Designer Sabyasachi Mukherjee apologised for a post that he made about ‘overdressed woman’ on Instagram. One of the most popular designers in the country, Sabyasachi found himself in the mid of a controversy when he made a post about how there is likely more to a woman who wears makeup than just a wish of looking more appealing. The designer shared a post that said, “If you see a woman overdressed, caked with make-up, armoured with jewellery, it is most likely that she is wounded”. Now, the idea that the designer implied with his post did not go down well with netizens. Some called it “ridiculous” and others questioned who was handling his social media accounts.

After realising that his thoughts might have not come across well and in fact, landed in pissing off people, Sabyasachi issued an apology. He said, “I thought a lot about whether to post this, but sometimes it is important to set the record straight and get the right message across. Having been in the fashion industry for over 20 years, I have encountered it firsthand and commented about it in many of my interviews – how, while many women use fashion and beauty for joy and self-expression, others use it as ‘retail therapy’ to fill in the gaps and voids in their lives.”

He also pointed out that we, as a society, often get extremely judgemental about peoples’ clothing choices, calling them ‘overdressed’ or ‘tacky’ or ‘inappropriate’.

“We fail to understand that maybe some are using these as coping mechanisms to put on a brave front to make up for the lack of a support system,” he wrote.

The true essence of the post, he said, was to ask people to be aware, empathetic and not judgemental of peoples’ personal clothing choices, which could be a manifestation of their internal anguish.

“One of the bigger issues in society today, that very few people address, is mental health, and a little bit of awareness, empathy and kindness go a long way in acknowledging it,” wrote Sabyasachi.
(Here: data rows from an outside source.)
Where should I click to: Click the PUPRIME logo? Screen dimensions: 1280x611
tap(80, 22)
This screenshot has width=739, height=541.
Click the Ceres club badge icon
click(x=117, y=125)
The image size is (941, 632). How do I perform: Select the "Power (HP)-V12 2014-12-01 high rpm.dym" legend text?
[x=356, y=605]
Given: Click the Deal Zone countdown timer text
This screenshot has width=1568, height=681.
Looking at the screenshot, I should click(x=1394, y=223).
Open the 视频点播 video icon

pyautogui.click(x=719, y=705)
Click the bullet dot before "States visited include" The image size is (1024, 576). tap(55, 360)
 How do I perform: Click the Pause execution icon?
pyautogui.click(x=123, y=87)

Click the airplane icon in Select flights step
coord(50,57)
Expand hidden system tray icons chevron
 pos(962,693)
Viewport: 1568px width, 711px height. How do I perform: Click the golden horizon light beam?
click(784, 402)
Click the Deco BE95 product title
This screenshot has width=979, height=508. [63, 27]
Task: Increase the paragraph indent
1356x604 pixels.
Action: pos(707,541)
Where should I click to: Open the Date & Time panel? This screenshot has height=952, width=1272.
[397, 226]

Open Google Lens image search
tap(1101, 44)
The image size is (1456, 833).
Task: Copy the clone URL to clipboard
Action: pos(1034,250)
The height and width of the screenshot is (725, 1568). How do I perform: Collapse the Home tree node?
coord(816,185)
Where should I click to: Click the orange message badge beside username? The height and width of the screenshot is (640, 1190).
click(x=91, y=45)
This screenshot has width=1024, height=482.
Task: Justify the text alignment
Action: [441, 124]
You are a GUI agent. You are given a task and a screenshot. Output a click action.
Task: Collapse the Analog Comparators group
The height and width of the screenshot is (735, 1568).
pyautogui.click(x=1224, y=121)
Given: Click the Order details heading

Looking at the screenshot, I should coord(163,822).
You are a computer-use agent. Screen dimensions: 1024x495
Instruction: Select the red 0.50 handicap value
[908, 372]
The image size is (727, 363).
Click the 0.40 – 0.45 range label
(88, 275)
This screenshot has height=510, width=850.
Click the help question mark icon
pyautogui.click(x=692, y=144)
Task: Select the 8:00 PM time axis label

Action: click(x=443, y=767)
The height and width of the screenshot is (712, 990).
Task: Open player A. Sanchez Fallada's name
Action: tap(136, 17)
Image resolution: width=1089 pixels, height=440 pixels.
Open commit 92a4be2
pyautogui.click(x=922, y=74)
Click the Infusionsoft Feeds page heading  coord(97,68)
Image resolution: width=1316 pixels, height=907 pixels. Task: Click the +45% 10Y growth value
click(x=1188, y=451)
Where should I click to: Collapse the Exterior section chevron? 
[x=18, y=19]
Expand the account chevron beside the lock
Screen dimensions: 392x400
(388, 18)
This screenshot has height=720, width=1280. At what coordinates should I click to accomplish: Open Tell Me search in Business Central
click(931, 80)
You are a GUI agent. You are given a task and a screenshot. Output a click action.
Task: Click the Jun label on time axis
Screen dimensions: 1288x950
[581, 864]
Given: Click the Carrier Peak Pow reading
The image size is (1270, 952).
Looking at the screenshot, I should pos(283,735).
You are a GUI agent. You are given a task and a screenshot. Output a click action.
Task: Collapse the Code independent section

Talking about his personal life, he shared: “I have coped with crippling depression as a teenager for seven years. I found my coping mechanism through radical clothing choices. I was sneered at and bullied, but it helped me find my way again.”

“When I was creating this jewellery collection, I referred to (Rabindranath) Tagore’s ‘Monihara’ because it talks about these issues, which are sadly more relevant today. And I, for one, have never shied away from speaking about uncomfortable truths, no matter how disruptive it might be for my personal gain.

“Because when power is given, social responsibility should not be shunned. The mistake, however, was to use the reference as a blanket statement, as sometimes when we are passionate about an issue, we end up becoming overzealous and hence, tone-deaf.

“My sincere apologies for that.”

“The original post (however flawed) was put up to invite introspection and debate about how love, sensitivity and compassion, alongside expressions of art, beauty and fashion can create a net positive in the world. I invite everyone to democratically join this debate,” he concluded.